La sonata di Couperin che mi aveva colpito, quando ancora non ne sapevo niente e ascoltavo i Doors, era un pezzo quasi teatrale che si ispirava alla delinquenza organizzata, quella che sfrutta i mendicanti e che fu ben descritta molto tempo dopo da Victor Hugo (Notre Dame). Purtroppo non si tratta di antiquariato, la delinquenza organizzata che specula sulle elemosine esiste ancora oggi, e per i titoli dati ai suoi brani da Couperin nel ‘600 si possono trovare corrispondenze precise anche soltanto camminando per strada nelle nostre città più grandi: Les fastes de la grande et ancienne Ménestrandise (secondo libro, undicesimo ordine) premier acte : Les Notables er Jurés-Menestrandeurs ; second acte. Les Viéleux et les Gueux ; troisième acte : Les Jongleurs, Sauteurs et Saltimbanques ; quatrième acte : Les Invalides, ou gens estropiès au service de la grande Ménestrandise ; cinquième acte : Désordre et déroute de toute la troupe, causès par les Yvrognes, les Singes et les Ours. (Kenneth Gilbert al cembalo).

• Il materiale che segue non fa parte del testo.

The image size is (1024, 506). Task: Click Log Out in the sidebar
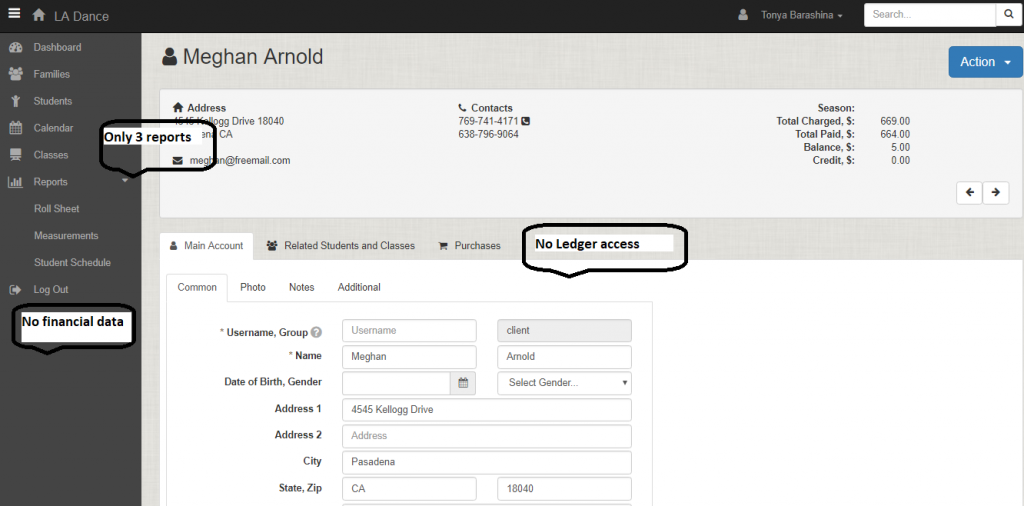click(x=51, y=289)
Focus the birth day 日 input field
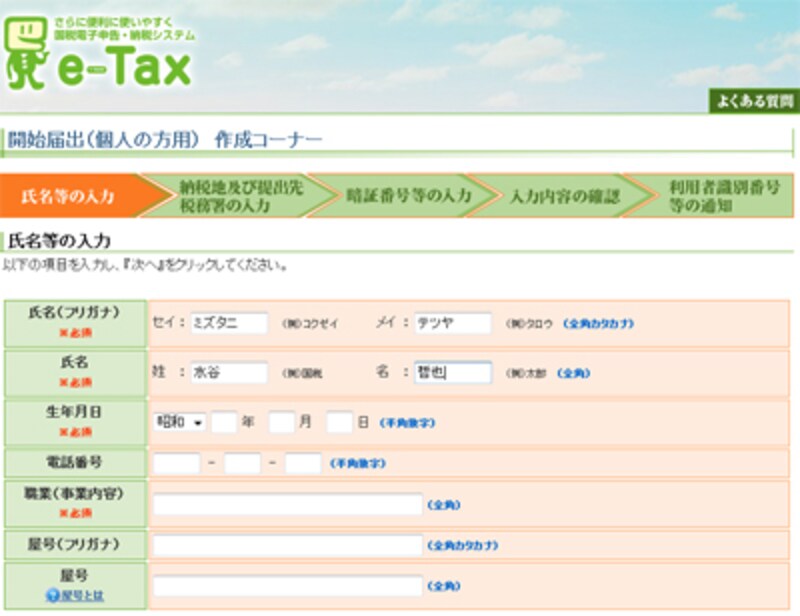The image size is (800, 616). (x=340, y=423)
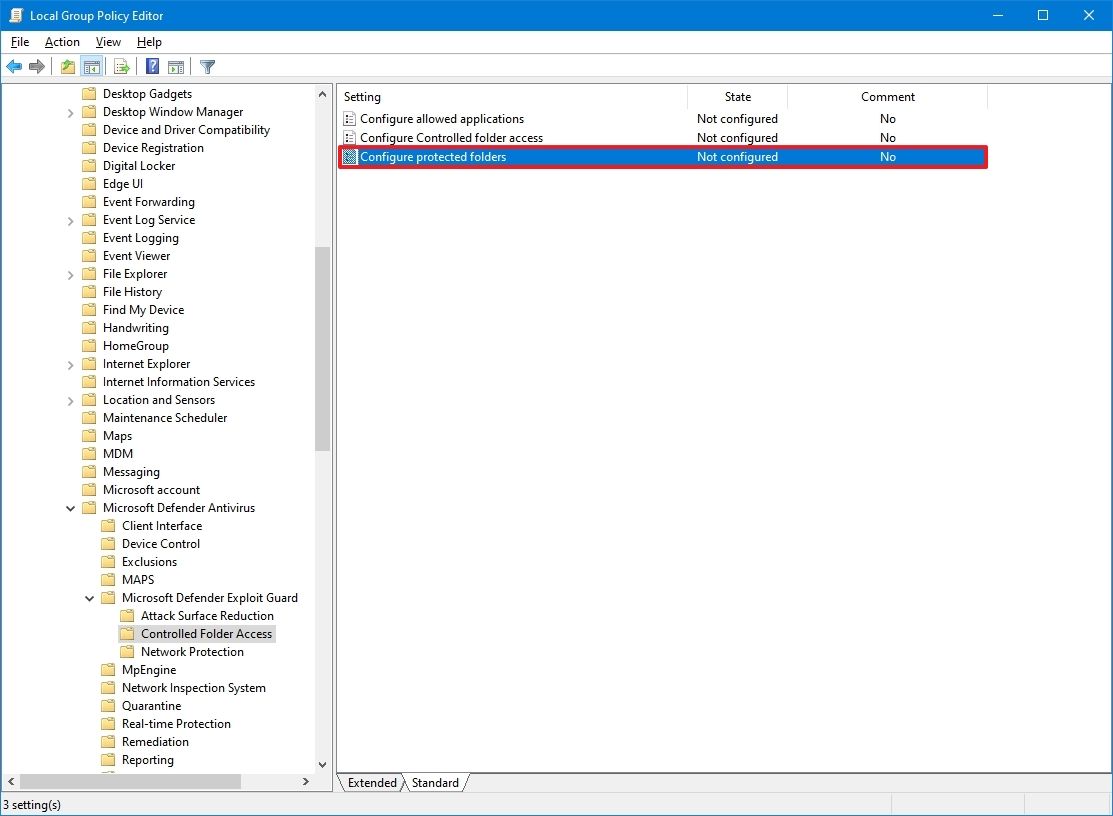
Task: Toggle the Show/Hide Action Pane icon
Action: 176,66
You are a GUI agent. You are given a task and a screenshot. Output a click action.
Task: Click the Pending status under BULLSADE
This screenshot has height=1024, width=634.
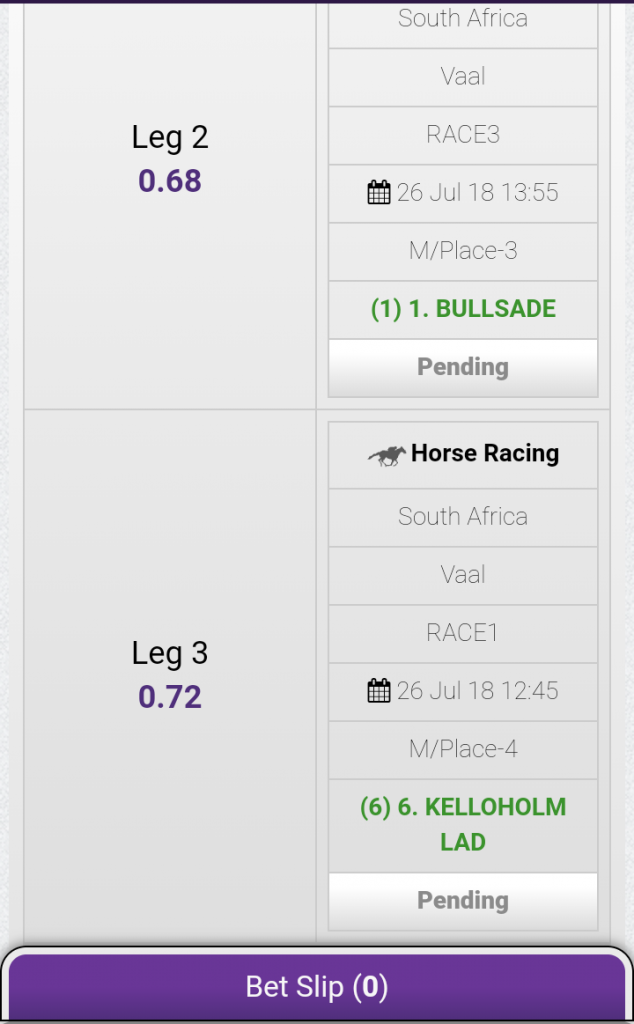pos(463,367)
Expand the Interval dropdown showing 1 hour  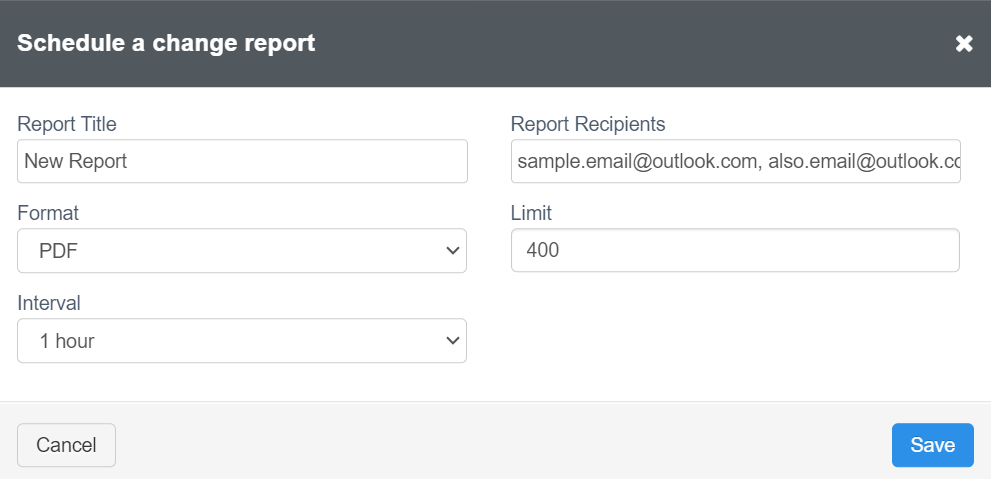pyautogui.click(x=242, y=341)
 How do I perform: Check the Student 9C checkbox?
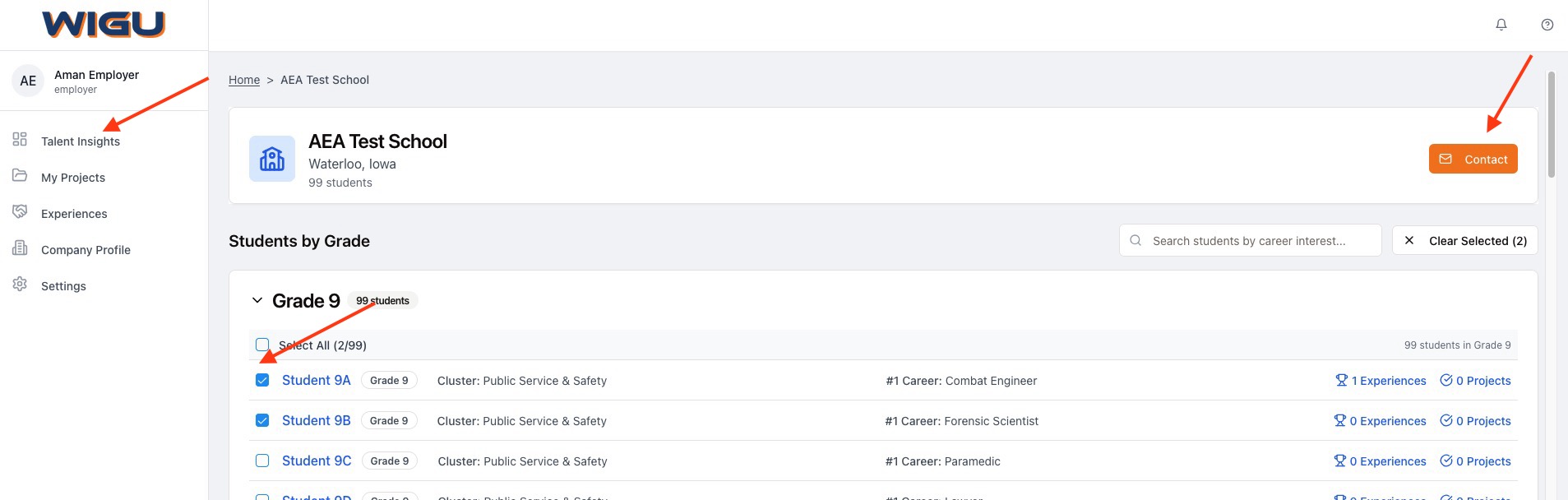pyautogui.click(x=262, y=461)
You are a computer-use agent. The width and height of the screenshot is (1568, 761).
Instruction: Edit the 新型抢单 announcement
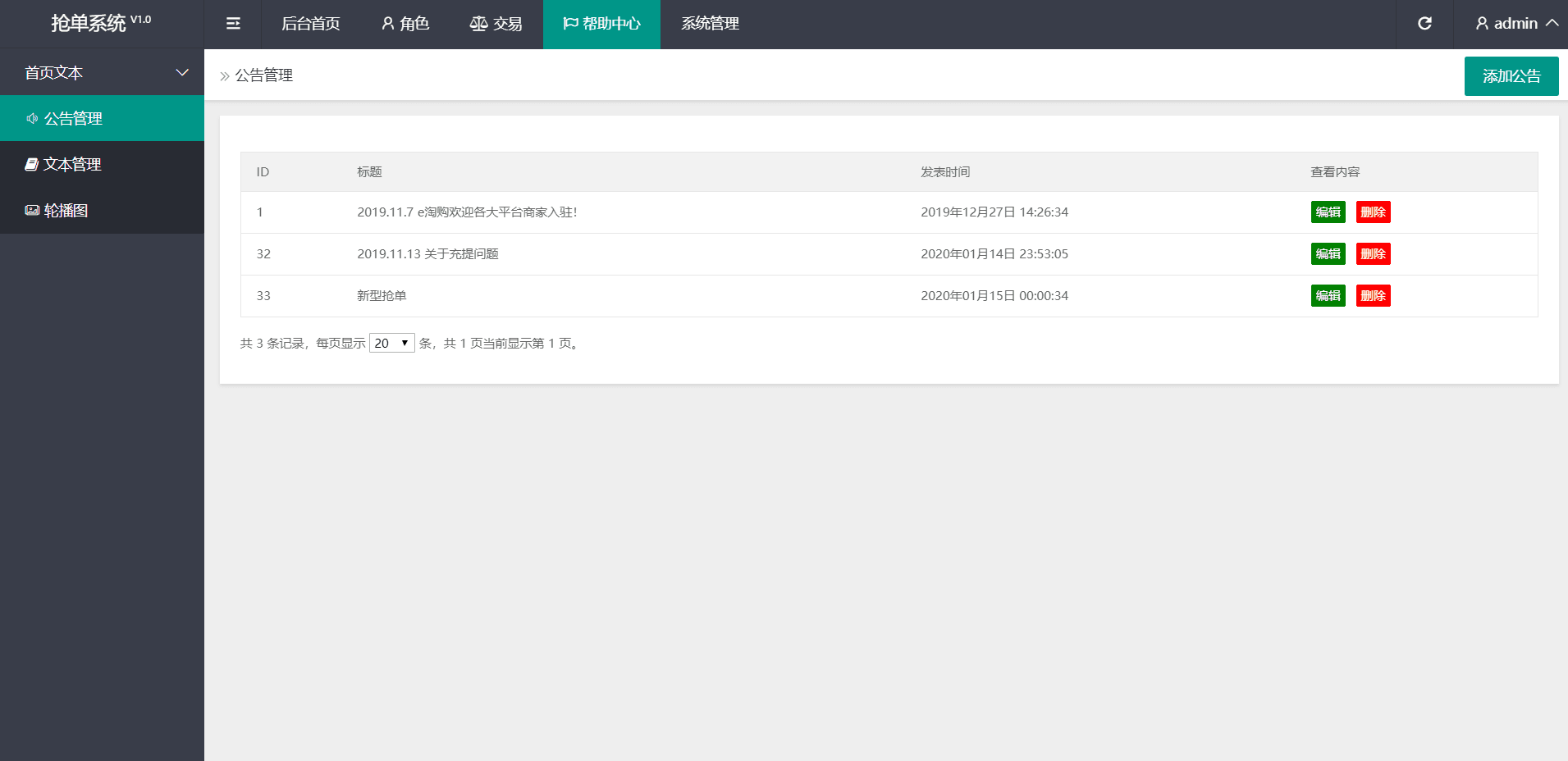tap(1328, 296)
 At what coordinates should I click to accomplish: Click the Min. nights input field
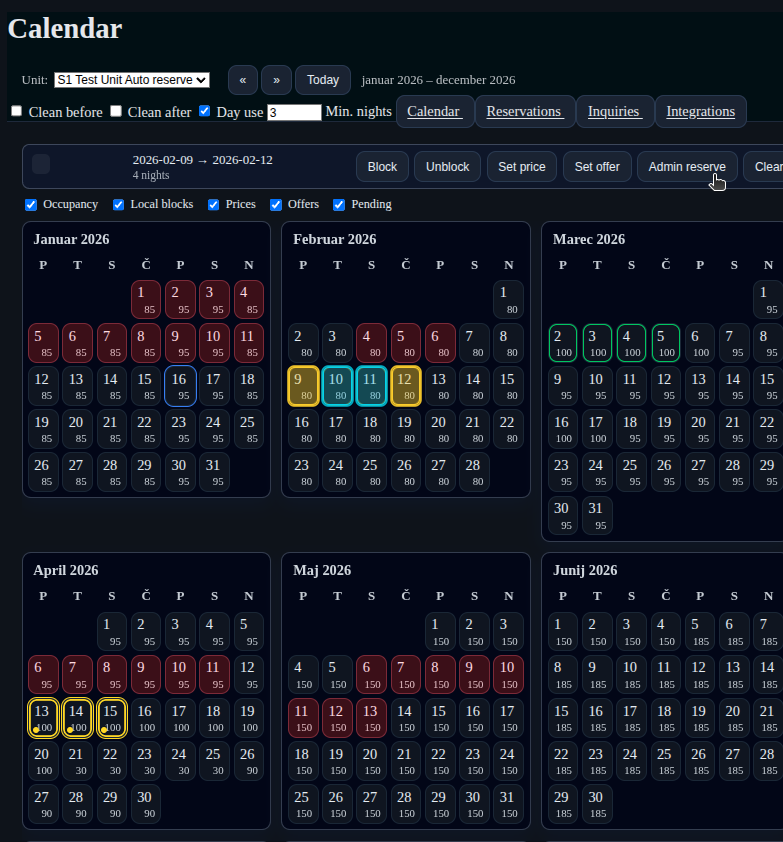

Di Couperin sono molto belli anche i brani strumentali e d’occasione come la serie delle Leçons de Ténèbres, i Concert Royals, e anche Les gouts réunis (sempre musica per orchestra).
Un brano incredibile, quasi insopportabile nella sua forza, è “Le rossignol en amour” per flautino soprano e cembalo, che si trova nel secondo libro, 14mo ordine.
“Les baricades mistérieuses” è un brano brevissimo e meraviglioso, per pianoforte o per clavicembalo, scritto da François Couperin (primo libro, sesto ordine). L’ho fatto ascoltare a molte persone, e tutti sono rimasti incantati: è una meraviglia fin dal titolo. (la pagina qui sotto viene dall’edizione Dover, americana, che fino a poco tempo fa si trovava in edizione economica sugli scaffali dei negozi di musica) (ma esistono ancora i negozi di musica?)
PS: sulle copertine dei loro rispettivi cd con le registrazioni da Couperin non ci sono le foto delle signore Verlet e Hewitt: così mi sono dovuto un po' arrangiare. Niente di male, le foto sono belle e si tratta pur sempre di Johann Sebastian Bach, (che di Couperin era un po' più giovane, ma non di molto).